WHAT IS EXPECTED. Output the material from the line containing "The width and height of the screenshot is (1541, 661)." through the line containing "point(458,158)", both lines included, repeating each line exactly and leaving the pictures out.

PROVIDED DATA.
════════════════════

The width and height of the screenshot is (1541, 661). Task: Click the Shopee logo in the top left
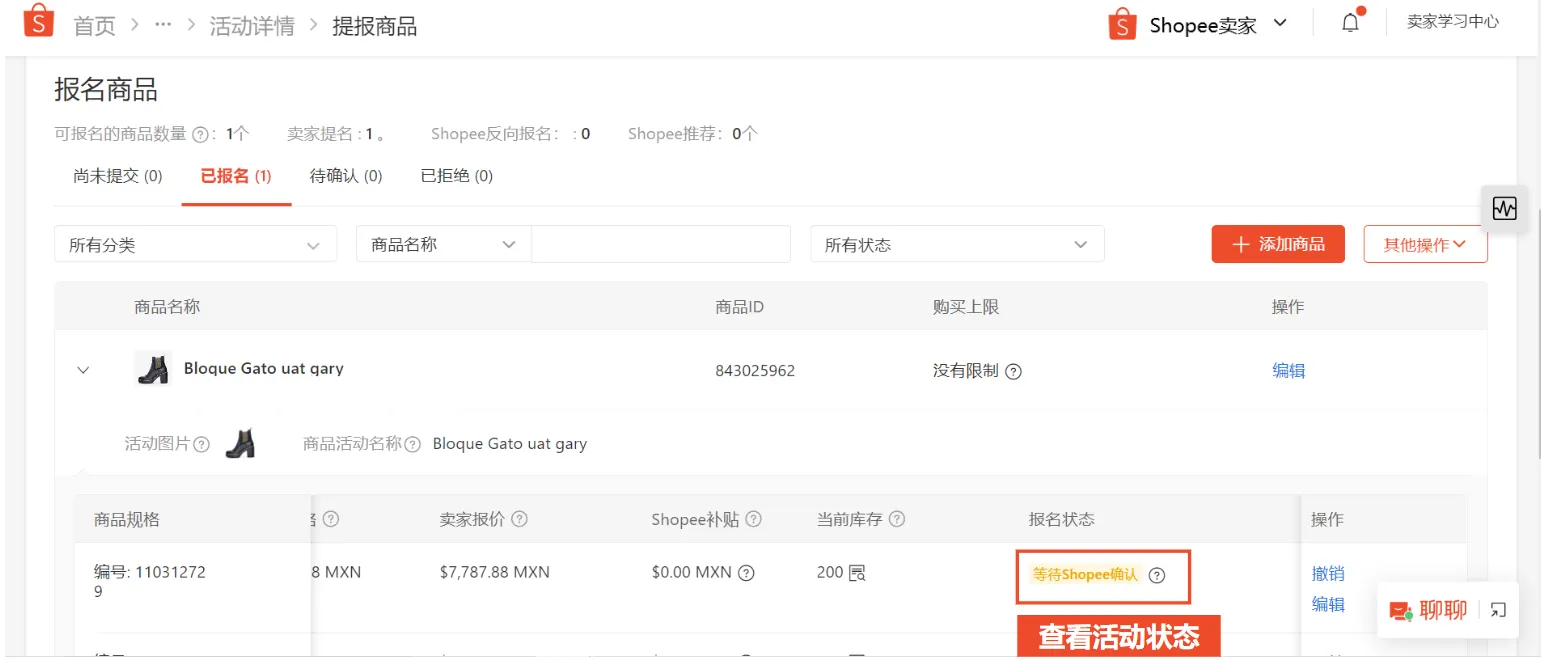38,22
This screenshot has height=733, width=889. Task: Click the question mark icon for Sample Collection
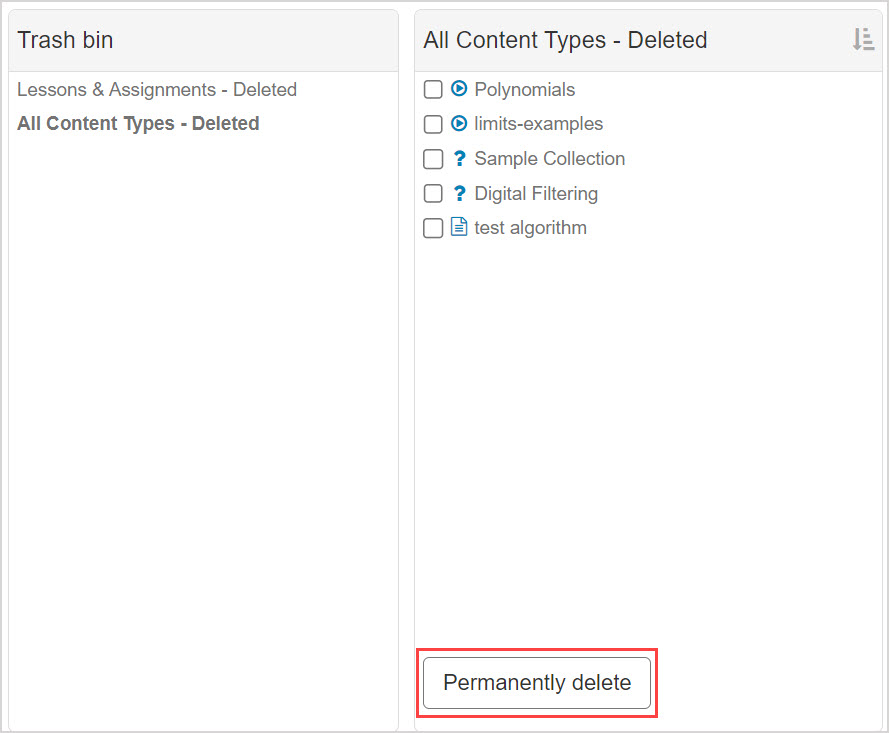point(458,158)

════════════════════

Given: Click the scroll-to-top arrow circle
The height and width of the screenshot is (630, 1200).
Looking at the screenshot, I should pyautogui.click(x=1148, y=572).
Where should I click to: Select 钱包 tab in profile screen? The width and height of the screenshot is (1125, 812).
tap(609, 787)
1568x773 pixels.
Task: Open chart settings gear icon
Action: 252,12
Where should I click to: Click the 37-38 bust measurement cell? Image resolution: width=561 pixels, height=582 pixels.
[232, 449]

════════════════════

COMPLETED EXERCISE.
The width and height of the screenshot is (1541, 661). Task: Click the Shopee logo in the top left
38,22
This screenshot has height=733, width=889. Task: Click the question mark icon for Sample Collection
point(458,158)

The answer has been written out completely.